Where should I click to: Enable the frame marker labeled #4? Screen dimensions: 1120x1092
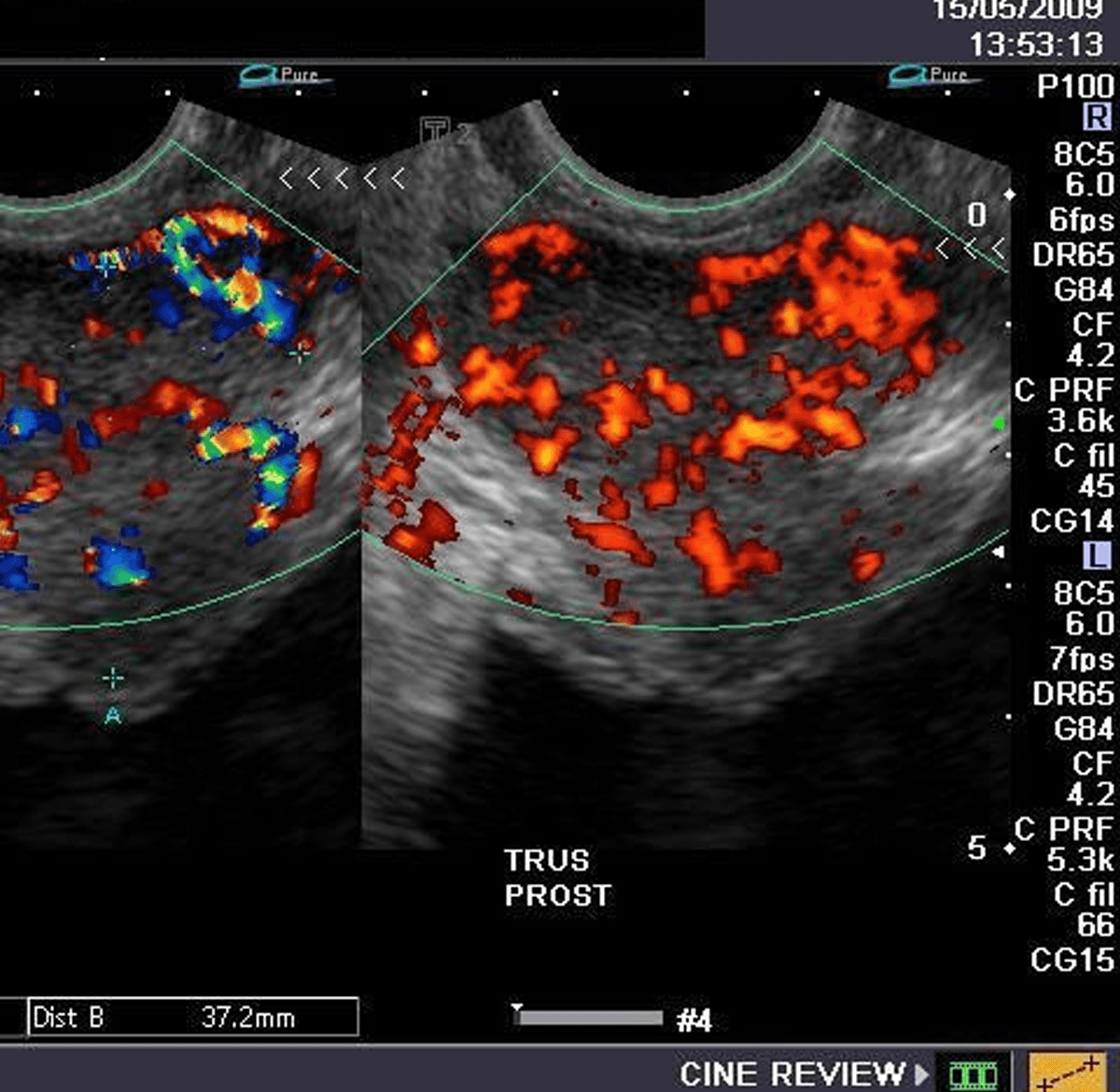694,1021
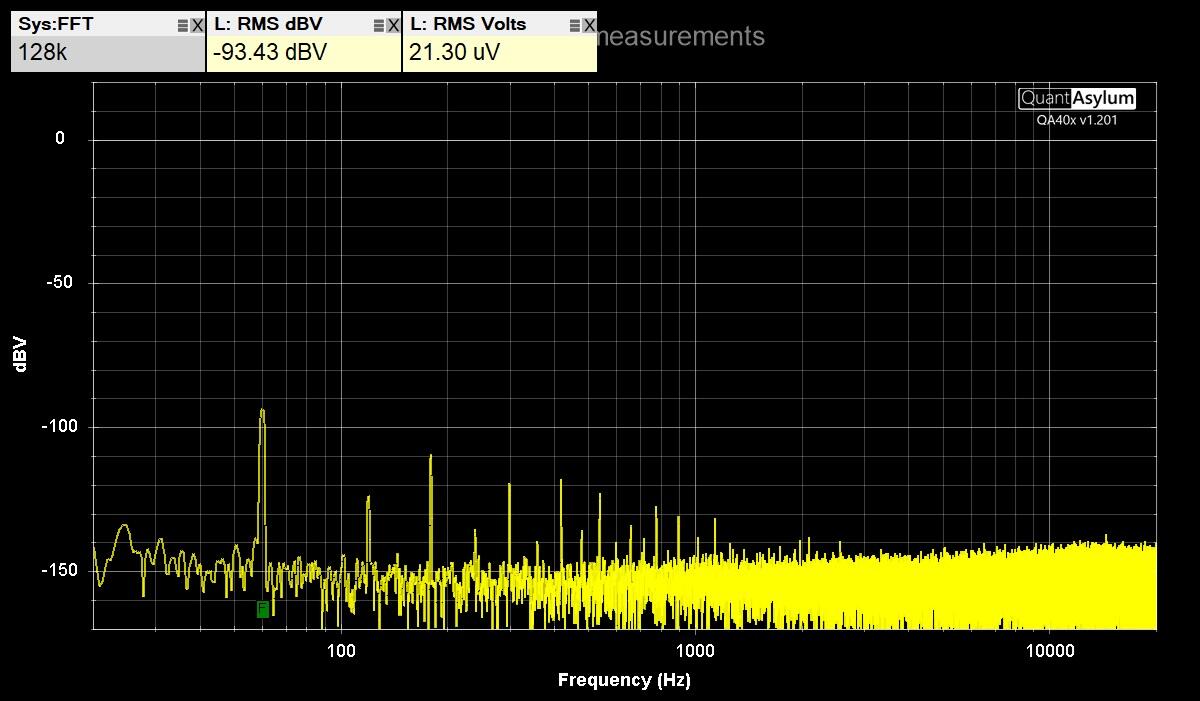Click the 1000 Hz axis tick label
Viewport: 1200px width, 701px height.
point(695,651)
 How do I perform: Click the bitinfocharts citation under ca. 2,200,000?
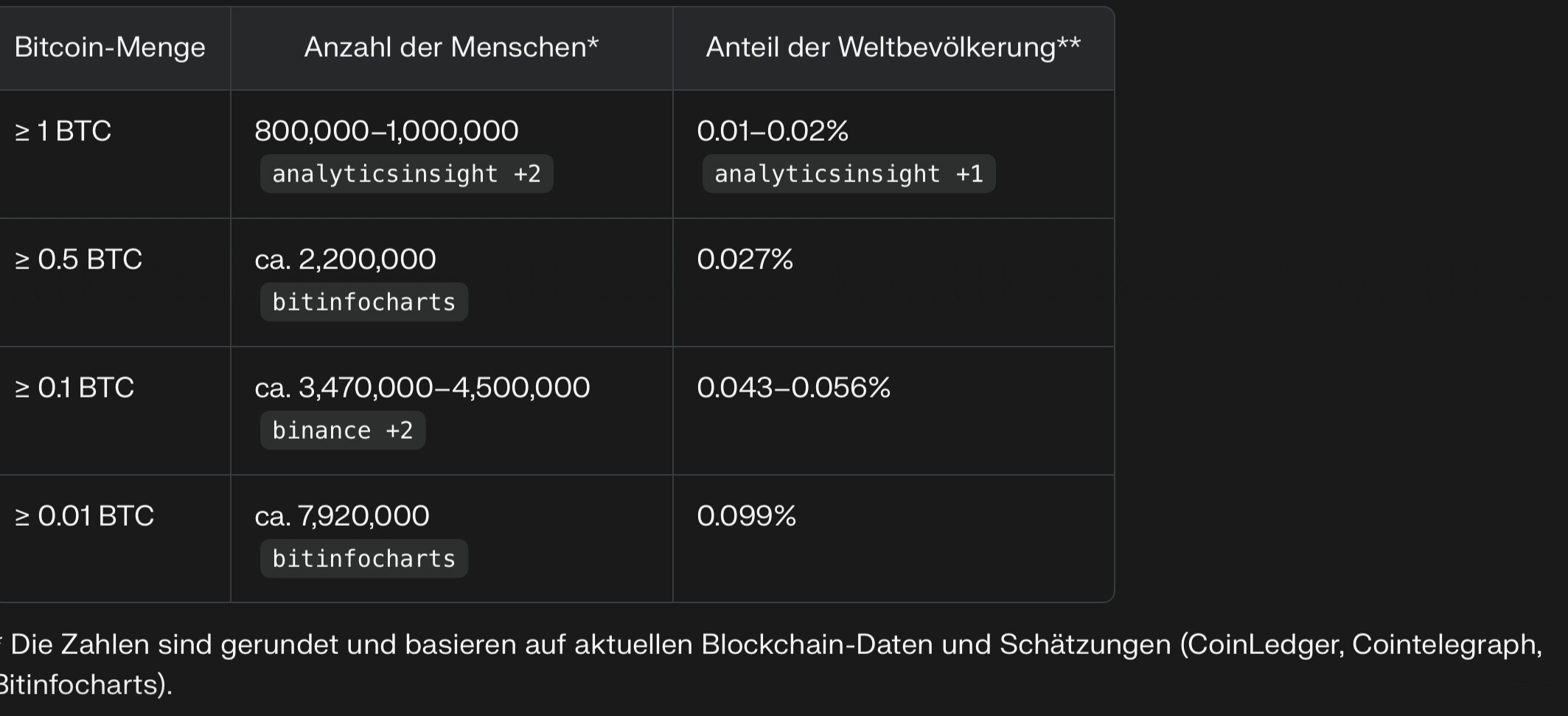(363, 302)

* _Exercise goal_: If an entry holds a picture, leave that picture out, and transcribe the rest of the listing above exactly.

* _Your response_:
Where should I click to: Enable the frame marker labeled #4? Screen dimensions: 1120x1092
694,1021
Click the 1000 Hz axis tick label
Viewport: 1200px width, 701px height.
point(695,651)
 How do I perform: Click the bitinfocharts citation under ca. 2,200,000?
(363, 302)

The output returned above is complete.